**What you need to do:**
Echo the data below verbatim, starting at the beginning and ending with the line that contains "Action: 970,669".
┄┄┄┄┄┄
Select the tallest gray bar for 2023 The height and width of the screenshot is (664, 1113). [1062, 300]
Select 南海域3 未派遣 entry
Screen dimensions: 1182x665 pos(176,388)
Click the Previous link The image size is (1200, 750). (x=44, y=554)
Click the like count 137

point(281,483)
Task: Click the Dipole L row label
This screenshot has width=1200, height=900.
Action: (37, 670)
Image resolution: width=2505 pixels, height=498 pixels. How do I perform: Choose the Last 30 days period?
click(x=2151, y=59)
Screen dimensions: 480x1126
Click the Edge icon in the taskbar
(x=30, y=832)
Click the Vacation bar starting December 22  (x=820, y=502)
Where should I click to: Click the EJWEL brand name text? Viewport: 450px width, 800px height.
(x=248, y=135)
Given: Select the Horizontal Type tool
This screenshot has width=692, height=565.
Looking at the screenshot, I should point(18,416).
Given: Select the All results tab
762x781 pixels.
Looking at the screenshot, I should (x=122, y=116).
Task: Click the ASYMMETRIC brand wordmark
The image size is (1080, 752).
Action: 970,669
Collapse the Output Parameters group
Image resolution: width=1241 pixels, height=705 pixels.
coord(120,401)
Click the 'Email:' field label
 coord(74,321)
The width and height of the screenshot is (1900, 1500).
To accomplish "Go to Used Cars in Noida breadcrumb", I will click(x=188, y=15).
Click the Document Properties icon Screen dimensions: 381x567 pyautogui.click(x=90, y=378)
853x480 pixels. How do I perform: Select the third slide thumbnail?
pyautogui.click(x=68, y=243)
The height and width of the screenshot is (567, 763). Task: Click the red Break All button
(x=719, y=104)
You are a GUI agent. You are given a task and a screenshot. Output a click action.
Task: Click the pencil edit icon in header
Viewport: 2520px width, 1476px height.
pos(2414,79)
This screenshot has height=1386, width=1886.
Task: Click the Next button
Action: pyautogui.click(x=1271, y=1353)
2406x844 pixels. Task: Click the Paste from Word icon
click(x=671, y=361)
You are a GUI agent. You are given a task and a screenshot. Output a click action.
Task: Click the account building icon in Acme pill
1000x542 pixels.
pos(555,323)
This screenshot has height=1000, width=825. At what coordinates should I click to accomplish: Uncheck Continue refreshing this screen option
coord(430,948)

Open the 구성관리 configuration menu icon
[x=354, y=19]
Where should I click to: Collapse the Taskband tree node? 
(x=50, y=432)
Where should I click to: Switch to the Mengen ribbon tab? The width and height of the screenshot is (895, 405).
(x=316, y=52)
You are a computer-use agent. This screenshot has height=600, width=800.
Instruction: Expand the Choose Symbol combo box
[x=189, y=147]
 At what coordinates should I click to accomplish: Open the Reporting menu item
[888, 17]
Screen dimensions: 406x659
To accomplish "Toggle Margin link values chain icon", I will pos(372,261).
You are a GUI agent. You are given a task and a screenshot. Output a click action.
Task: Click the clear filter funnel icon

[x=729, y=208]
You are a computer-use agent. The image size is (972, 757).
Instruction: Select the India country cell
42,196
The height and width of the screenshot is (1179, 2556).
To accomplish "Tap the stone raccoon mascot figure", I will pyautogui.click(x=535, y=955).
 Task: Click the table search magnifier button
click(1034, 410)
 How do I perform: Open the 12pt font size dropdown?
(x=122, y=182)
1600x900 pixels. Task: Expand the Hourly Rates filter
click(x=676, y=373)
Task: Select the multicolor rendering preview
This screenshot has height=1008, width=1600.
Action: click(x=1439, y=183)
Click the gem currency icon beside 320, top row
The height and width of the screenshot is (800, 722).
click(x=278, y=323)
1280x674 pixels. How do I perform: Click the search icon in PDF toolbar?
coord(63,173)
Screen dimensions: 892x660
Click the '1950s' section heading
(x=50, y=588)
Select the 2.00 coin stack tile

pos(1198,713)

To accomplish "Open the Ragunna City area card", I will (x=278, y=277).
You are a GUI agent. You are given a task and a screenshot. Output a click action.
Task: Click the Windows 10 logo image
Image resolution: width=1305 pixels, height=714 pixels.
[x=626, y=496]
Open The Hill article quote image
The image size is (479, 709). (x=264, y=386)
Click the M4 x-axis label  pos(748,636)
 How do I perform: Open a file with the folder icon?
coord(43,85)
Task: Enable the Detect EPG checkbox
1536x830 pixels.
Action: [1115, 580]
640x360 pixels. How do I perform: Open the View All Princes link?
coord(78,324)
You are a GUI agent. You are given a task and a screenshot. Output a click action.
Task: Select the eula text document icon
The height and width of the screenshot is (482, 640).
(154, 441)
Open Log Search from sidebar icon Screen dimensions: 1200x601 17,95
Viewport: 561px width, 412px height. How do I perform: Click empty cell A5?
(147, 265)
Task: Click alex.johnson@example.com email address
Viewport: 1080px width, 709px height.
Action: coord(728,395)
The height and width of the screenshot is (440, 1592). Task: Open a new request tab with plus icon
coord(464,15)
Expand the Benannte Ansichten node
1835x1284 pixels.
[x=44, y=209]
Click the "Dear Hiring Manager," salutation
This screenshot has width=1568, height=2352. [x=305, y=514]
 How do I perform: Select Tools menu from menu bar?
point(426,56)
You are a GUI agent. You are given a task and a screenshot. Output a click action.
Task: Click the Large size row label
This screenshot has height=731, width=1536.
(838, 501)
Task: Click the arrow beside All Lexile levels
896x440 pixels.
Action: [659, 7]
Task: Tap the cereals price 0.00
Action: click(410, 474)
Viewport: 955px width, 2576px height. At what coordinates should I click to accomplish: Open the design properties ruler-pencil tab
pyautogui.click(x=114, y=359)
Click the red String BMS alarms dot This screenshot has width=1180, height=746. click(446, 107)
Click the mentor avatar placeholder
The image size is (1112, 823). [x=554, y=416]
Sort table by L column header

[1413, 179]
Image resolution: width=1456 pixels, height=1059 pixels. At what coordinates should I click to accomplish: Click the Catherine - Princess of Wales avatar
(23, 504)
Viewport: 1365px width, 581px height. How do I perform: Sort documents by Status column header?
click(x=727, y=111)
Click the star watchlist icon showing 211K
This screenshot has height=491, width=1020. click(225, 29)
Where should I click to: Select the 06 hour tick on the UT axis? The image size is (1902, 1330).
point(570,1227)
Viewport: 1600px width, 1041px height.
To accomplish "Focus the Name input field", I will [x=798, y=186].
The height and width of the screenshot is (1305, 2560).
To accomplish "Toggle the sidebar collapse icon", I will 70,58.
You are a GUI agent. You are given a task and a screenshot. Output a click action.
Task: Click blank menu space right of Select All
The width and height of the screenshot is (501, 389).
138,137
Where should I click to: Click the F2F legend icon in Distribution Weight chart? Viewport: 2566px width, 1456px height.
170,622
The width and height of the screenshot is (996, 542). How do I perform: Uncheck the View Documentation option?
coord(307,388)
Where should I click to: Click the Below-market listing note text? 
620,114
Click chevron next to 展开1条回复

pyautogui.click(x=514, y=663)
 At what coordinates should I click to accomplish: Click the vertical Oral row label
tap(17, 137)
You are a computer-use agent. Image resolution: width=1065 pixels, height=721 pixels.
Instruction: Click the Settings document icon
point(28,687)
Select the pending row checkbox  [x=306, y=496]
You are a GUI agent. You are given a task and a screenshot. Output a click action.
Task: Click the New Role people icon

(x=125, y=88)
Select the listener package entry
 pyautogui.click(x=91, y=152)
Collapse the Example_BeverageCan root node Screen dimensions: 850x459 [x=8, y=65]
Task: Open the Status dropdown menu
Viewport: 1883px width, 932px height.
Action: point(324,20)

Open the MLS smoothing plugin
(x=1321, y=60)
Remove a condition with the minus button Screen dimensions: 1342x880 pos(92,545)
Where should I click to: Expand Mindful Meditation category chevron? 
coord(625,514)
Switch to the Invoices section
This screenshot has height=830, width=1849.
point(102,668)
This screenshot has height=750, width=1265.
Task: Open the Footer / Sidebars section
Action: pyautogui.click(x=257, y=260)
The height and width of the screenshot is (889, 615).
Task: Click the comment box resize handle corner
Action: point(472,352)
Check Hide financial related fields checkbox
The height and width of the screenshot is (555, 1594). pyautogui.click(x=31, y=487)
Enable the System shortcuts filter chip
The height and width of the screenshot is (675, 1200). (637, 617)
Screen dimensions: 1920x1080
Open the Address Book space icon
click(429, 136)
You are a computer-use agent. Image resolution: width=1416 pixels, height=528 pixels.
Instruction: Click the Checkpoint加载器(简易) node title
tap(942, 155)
┄┄┄┄┄┄
**Correct output:**
Select the tallest gray bar for 2023 The height and width of the screenshot is (664, 1113). [1062, 300]
Select 南海域3 未派遣 entry
Screen dimensions: 1182x665 pos(176,388)
Click the Previous link The image size is (1200, 750). (x=44, y=554)
Click the like count 137

point(281,483)
Task: Click the Dipole L row label
This screenshot has width=1200, height=900.
Action: (37, 670)
Image resolution: width=2505 pixels, height=498 pixels. How do I perform: Choose the Last 30 days period?
click(x=2151, y=59)
Screen dimensions: 480x1126
Click the Edge icon in the taskbar
(x=30, y=832)
Click the Vacation bar starting December 22  (x=820, y=502)
Where should I click to: Click the EJWEL brand name text? Viewport: 450px width, 800px height.
(x=248, y=135)
Given: Select the Horizontal Type tool
This screenshot has width=692, height=565.
Looking at the screenshot, I should point(18,416).
Given: Select the All results tab
762x781 pixels.
Looking at the screenshot, I should (x=122, y=116).
Task: Click the ASYMMETRIC brand wordmark
The image size is (1080, 752).
Action: 970,669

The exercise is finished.